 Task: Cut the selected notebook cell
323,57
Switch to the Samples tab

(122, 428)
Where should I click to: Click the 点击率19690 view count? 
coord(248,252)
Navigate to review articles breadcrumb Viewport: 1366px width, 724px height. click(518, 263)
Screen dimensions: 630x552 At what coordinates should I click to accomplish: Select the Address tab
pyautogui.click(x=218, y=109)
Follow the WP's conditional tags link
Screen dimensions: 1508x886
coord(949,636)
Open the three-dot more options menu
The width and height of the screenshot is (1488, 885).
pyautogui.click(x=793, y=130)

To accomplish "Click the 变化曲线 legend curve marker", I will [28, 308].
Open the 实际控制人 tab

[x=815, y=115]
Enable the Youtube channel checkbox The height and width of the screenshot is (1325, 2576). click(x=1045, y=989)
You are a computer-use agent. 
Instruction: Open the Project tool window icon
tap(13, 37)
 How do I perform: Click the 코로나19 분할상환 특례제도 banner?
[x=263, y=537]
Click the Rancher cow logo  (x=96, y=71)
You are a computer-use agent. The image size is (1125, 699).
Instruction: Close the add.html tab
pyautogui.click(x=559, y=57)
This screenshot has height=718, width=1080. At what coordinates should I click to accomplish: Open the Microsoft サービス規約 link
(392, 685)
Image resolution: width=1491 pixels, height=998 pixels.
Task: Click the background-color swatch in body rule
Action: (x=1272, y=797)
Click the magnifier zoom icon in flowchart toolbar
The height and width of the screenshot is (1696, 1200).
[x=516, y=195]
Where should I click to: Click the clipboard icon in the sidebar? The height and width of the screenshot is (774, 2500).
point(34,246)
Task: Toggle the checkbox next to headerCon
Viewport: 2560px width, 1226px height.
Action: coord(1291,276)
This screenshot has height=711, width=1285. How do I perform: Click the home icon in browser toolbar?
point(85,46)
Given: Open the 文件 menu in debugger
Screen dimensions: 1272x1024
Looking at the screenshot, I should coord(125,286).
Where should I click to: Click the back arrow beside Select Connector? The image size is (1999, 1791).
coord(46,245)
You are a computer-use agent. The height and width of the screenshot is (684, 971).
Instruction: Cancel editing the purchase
:::
Task description:
Which lines in the listing above contain the string "accomplish"? Pick out each of them and copy it in full.

Written solution:
Screen dimensions: 630x552 At what coordinates should I click to accomplish: Select the Address tab
To accomplish "Click the 变化曲线 legend curve marker", I will [28, 308].
This screenshot has height=718, width=1080. At what coordinates should I click to accomplish: Open the Microsoft サービス規約 link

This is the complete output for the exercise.